- _Work request_: Return the listing in full, word for word.

- _Supplied information_:
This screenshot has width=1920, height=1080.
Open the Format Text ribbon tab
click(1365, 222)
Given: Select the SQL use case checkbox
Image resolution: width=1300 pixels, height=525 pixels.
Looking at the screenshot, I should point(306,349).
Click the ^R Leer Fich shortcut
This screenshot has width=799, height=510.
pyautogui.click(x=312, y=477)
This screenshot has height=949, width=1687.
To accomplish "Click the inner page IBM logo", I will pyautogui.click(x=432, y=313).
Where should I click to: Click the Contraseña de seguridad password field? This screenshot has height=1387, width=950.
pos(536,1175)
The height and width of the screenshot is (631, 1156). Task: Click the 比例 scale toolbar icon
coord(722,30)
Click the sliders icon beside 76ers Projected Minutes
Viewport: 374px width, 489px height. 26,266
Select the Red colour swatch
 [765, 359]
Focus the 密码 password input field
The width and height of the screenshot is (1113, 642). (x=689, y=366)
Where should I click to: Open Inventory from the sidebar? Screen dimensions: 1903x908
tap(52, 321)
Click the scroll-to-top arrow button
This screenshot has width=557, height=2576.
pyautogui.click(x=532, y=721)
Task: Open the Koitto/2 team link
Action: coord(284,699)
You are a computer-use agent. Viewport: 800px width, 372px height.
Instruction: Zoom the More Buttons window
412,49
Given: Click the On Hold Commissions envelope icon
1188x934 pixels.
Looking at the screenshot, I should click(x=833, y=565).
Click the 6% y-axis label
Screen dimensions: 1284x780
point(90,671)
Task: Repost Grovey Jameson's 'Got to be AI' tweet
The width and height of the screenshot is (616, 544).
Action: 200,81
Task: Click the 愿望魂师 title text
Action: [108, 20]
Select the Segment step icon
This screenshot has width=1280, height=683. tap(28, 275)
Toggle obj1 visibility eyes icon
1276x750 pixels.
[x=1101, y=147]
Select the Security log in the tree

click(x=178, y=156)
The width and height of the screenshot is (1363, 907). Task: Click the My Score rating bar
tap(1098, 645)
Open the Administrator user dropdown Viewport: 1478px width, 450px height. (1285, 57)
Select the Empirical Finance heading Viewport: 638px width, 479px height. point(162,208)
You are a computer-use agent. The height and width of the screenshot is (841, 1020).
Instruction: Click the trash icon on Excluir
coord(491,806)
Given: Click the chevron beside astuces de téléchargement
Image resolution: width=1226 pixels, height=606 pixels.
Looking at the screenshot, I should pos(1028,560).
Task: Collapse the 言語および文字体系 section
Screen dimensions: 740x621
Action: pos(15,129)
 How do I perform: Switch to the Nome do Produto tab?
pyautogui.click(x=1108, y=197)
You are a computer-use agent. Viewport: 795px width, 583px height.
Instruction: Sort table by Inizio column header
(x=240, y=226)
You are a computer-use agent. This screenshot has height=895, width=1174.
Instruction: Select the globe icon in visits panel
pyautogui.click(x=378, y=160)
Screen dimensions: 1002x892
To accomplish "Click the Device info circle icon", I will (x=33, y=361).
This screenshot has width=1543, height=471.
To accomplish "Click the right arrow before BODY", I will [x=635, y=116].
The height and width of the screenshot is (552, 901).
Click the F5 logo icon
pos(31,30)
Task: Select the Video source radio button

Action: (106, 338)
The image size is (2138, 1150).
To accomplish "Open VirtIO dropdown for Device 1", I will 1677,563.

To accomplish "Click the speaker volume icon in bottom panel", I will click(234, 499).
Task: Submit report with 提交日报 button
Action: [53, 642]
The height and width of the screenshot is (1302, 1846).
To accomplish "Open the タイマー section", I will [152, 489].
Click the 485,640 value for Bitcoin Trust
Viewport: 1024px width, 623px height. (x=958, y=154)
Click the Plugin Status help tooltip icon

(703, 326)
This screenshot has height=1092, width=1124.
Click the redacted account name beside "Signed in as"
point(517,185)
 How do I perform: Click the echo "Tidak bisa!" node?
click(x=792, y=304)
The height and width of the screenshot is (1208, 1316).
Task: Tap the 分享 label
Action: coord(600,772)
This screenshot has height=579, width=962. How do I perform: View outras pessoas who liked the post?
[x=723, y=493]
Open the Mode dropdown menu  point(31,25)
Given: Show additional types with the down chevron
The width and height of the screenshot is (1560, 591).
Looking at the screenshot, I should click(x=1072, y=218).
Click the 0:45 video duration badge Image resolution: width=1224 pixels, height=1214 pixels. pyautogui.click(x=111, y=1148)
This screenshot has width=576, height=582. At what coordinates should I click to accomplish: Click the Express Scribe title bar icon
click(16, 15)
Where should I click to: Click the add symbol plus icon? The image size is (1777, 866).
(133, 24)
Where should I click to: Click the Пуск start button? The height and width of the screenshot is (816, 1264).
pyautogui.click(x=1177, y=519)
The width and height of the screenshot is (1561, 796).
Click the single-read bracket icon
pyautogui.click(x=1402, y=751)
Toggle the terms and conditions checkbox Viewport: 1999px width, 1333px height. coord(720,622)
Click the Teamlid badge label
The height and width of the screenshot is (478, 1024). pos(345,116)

- _Your response_:
This screenshot has width=1920, height=1080.
Open the Format Text ribbon tab
click(1365, 222)
Given: Select the SQL use case checkbox
Image resolution: width=1300 pixels, height=525 pixels.
Looking at the screenshot, I should point(306,349).
Click the ^R Leer Fich shortcut
This screenshot has width=799, height=510.
pyautogui.click(x=312, y=477)
This screenshot has height=949, width=1687.
To accomplish "Click the inner page IBM logo", I will pyautogui.click(x=432, y=313).
Where should I click to: Click the Contraseña de seguridad password field? This screenshot has height=1387, width=950.
pos(536,1175)
The height and width of the screenshot is (631, 1156). Task: Click the 比例 scale toolbar icon
coord(722,30)
Click the sliders icon beside 76ers Projected Minutes
Viewport: 374px width, 489px height. 26,266
Select the Red colour swatch
 [765, 359]
Focus the 密码 password input field
The width and height of the screenshot is (1113, 642). (x=689, y=366)
Where should I click to: Open Inventory from the sidebar? Screen dimensions: 1903x908
tap(52, 321)
Click the scroll-to-top arrow button
This screenshot has width=557, height=2576.
pyautogui.click(x=532, y=721)
Task: Open the Koitto/2 team link
Action: coord(284,699)
You are a computer-use agent. Viewport: 800px width, 372px height.
Instruction: Zoom the More Buttons window
412,49
Given: Click the On Hold Commissions envelope icon
1188x934 pixels.
Looking at the screenshot, I should click(x=833, y=565).
Click the 6% y-axis label
Screen dimensions: 1284x780
point(90,671)
Task: Repost Grovey Jameson's 'Got to be AI' tweet
The width and height of the screenshot is (616, 544).
Action: 200,81
Task: Click the 愿望魂师 title text
Action: [108, 20]
Select the Segment step icon
This screenshot has width=1280, height=683. tap(28, 275)
Toggle obj1 visibility eyes icon
1276x750 pixels.
[x=1101, y=147]
Select the Security log in the tree

click(x=178, y=156)
The width and height of the screenshot is (1363, 907). Task: Click the My Score rating bar
tap(1098, 645)
Open the Administrator user dropdown Viewport: 1478px width, 450px height. (1285, 57)
Select the Empirical Finance heading Viewport: 638px width, 479px height. point(162,208)
You are a computer-use agent. The height and width of the screenshot is (841, 1020).
Instruction: Click the trash icon on Excluir
coord(491,806)
Given: Click the chevron beside astuces de téléchargement
Image resolution: width=1226 pixels, height=606 pixels.
Looking at the screenshot, I should pos(1028,560).
Task: Collapse the 言語および文字体系 section
Screen dimensions: 740x621
Action: pos(15,129)
 How do I perform: Switch to the Nome do Produto tab?
pyautogui.click(x=1108, y=197)
You are a computer-use agent. Viewport: 795px width, 583px height.
Instruction: Sort table by Inizio column header
(x=240, y=226)
You are a computer-use agent. This screenshot has height=895, width=1174.
Instruction: Select the globe icon in visits panel
pyautogui.click(x=378, y=160)
Screen dimensions: 1002x892
To accomplish "Click the Device info circle icon", I will (x=33, y=361).
This screenshot has width=1543, height=471.
To accomplish "Click the right arrow before BODY", I will [x=635, y=116].
The height and width of the screenshot is (552, 901).
Click the F5 logo icon
pos(31,30)
Task: Select the Video source radio button

Action: (106, 338)
The image size is (2138, 1150).
To accomplish "Open VirtIO dropdown for Device 1", I will 1677,563.

To accomplish "Click the speaker volume icon in bottom panel", I will click(234, 499).
Task: Submit report with 提交日报 button
Action: [53, 642]
The height and width of the screenshot is (1302, 1846).
To accomplish "Open the タイマー section", I will [152, 489].
Click the 485,640 value for Bitcoin Trust
Viewport: 1024px width, 623px height. (x=958, y=154)
Click the Plugin Status help tooltip icon

(703, 326)
This screenshot has height=1092, width=1124.
Click the redacted account name beside "Signed in as"
point(517,185)
 How do I perform: Click the echo "Tidak bisa!" node?
click(x=792, y=304)
The height and width of the screenshot is (1208, 1316).
Task: Tap the 分享 label
Action: coord(600,772)
This screenshot has height=579, width=962. How do I perform: View outras pessoas who liked the post?
[x=723, y=493]
Open the Mode dropdown menu  point(31,25)
Given: Show additional types with the down chevron
The width and height of the screenshot is (1560, 591).
Looking at the screenshot, I should click(x=1072, y=218).
Click the 0:45 video duration badge Image resolution: width=1224 pixels, height=1214 pixels. pyautogui.click(x=111, y=1148)
This screenshot has width=576, height=582. At what coordinates should I click to accomplish: Click the Express Scribe title bar icon
click(16, 15)
Where should I click to: Click the add symbol plus icon? The image size is (1777, 866).
(133, 24)
Where should I click to: Click the Пуск start button? The height and width of the screenshot is (816, 1264).
pyautogui.click(x=1177, y=519)
The width and height of the screenshot is (1561, 796).
Click the single-read bracket icon
pyautogui.click(x=1402, y=751)
Toggle the terms and conditions checkbox Viewport: 1999px width, 1333px height. coord(720,622)
Click the Teamlid badge label
The height and width of the screenshot is (478, 1024). pos(345,116)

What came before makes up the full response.